Oleh sebab itu, tim hukum
Prabowo-Sandiaga meminta Mahkamah Konstitusi (MK) mendiskualifikasi pasangan
Joko Widodo-Ma'ruf Amin sebagai peserta pemilu 2019.
Mereka juga meminta MK menyatakan
pasangan capres-cawapres nomor urut 02 sebagai pemenang pilpres atau paling
tidak pemungutan suara diulang secara nasional.
"Pasangan Calon Presiden dan
Wakil Presiden Joko Widodo dan K.H. Ma’ruf Amin harus dibatalkan atau
didiskualifikasi sebagai peserta Pilpres 2019, dan Pasangan Calon Presiden dan
Wakil Presiden 02, Prabowo Subianto dan Sandiaga Uno harus dinyatakan sebagai
pemenang Pilpres 2019, atau paling tidak pemungutan suara Pilpres 2019 diulang
secara nasional," ujar Bambang dalam sidang pendahuluan sengketa hasil
pilpres di gedung MK, Jakarta Pusat, Jumat, (14/6).
Bambang menuduh, Presiden Jokowi
sebagai petahana setidaknya melakukan lima bentuk kecurangan selama pilpres.
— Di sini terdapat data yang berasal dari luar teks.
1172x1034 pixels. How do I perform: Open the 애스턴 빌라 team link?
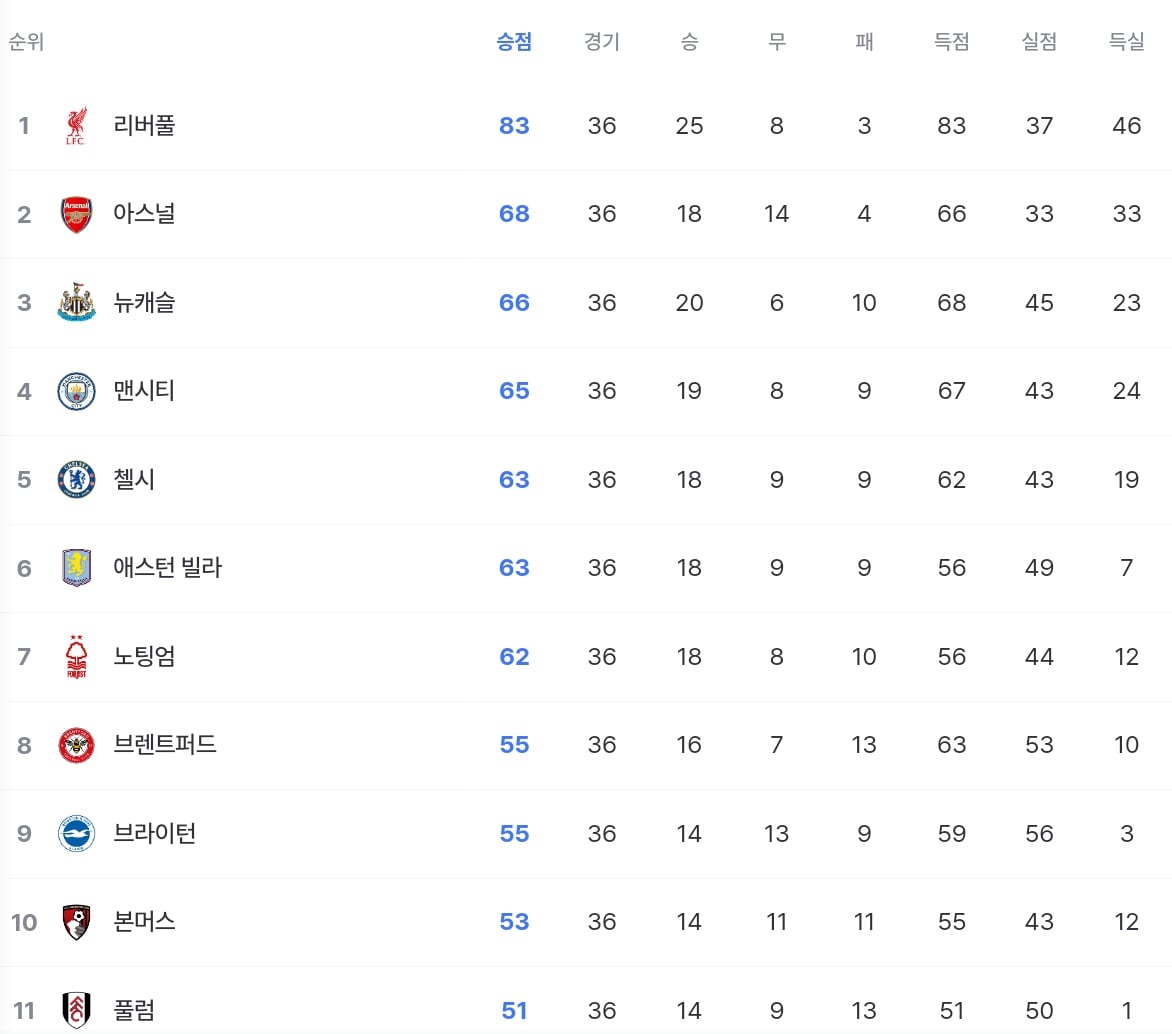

Kelima tuduhan kecurangan itu adalah
penyalahgunaan Anggaran Belanja Negara dan Program Kerja Pemerintah,
Penyalahgunaan birokrasi dan BUMN, ketidaknetralan Aparatur Negara, polisi dan
intelijen, pembatasan kebebasan pers dan diskriminasi perlakuan dan
penyalahgunaan penegakkan hukum.
Bambang mengklaim, kelima jenis
pelanggaran dan kecurangan itu bersifat terstruktur, sistematis dan masif.
"Dalam arti dilakukan oleh
aparat struktural, terencana, mencakup dan berdampak luas kepada banyak wilayah
Indonesia," kata Bambang.
Untuk memperkuat dalilnya itu,
Bambang menyertakan tautan berita media massa online sebagai buktinya.
Terkait penyalahgunaan Anggaran
Belanja Negara dan Program Kerja Pemerintah misalnya, Bambang mencantumkan
sebanyak 22 tautan berita.
Pada intinya, seluruh berita
tersebut menyoroti tentang upaya pemerintah menaikkan gaji aparatur sipil
negara, kenaikan dana kelurahan, pencairan dana bantuan sosial (Bansos),
percepatan penerimaan Program Keluarga Harapan (PKH) dan penyiapan skema Rumah
DP 0 Persen untuk ASN, TNI dan Polri.
"Dengan sifatnya yang
terstruktur, sistematis, masif tersebut, maka penyalahgunaan anggaran dan
program kerja negara tersebut adalah modus lain money politics atau lebih
tepatnya vote buying," ucap Bambang.